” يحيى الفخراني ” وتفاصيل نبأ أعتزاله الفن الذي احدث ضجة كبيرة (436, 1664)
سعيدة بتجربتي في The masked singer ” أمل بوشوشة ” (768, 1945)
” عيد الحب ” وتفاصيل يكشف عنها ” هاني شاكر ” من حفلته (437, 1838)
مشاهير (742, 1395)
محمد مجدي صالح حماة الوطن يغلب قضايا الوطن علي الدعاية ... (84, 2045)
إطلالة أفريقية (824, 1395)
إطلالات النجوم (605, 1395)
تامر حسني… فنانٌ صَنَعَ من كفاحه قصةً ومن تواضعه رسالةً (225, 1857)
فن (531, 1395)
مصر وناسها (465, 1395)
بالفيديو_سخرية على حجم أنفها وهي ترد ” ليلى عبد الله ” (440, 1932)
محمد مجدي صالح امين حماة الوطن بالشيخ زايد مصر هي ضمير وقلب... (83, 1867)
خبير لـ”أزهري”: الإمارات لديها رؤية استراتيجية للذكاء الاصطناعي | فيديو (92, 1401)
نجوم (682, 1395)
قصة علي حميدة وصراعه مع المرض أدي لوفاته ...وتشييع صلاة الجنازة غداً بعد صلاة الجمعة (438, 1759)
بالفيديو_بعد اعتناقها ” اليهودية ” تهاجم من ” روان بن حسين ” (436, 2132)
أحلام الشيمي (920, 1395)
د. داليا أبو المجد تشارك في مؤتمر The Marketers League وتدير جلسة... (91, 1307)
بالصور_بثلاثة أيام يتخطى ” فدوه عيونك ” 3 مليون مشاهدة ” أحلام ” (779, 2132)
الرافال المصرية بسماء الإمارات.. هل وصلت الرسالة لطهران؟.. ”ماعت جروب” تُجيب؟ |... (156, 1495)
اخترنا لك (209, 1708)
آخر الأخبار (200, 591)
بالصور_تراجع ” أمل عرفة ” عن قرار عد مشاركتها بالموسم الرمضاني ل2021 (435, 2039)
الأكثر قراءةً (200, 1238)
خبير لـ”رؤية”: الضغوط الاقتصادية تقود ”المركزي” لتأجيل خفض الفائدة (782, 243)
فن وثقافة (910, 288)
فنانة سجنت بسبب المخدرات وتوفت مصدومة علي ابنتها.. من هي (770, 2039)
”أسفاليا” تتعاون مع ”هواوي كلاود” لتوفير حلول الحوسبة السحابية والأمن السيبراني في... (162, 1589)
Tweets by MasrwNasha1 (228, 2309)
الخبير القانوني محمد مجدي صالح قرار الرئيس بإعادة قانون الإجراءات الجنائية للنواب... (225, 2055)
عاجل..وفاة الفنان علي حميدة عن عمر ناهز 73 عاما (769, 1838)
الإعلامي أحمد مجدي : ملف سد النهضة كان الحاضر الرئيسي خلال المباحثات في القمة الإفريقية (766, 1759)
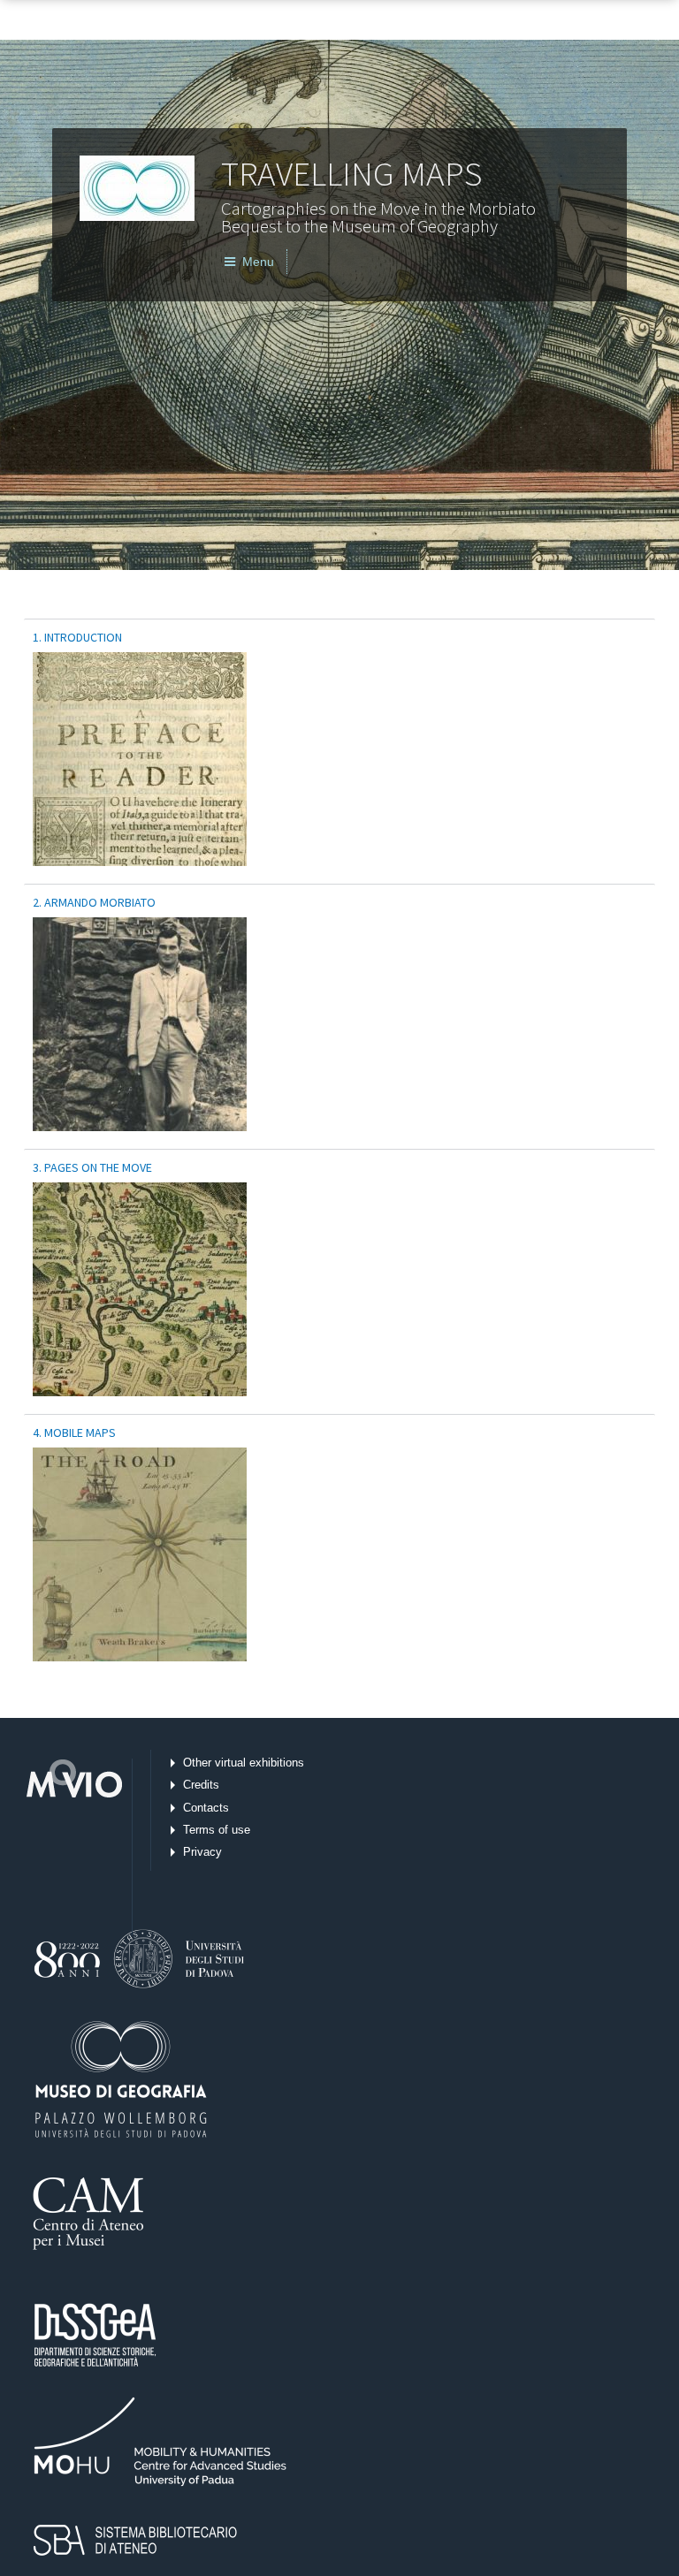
▬▬▬▬▬▬
Task details. Please report every line of the listing that contains the string "حماة".

Solution for this task.
محمد مجدي صالح حماة الوطن يغلب قضايا الوطن علي الدعاية ... (84, 2045)
محمد مجدي صالح امين حماة الوطن بالشيخ زايد مصر هي ضمير وقلب... (83, 1867)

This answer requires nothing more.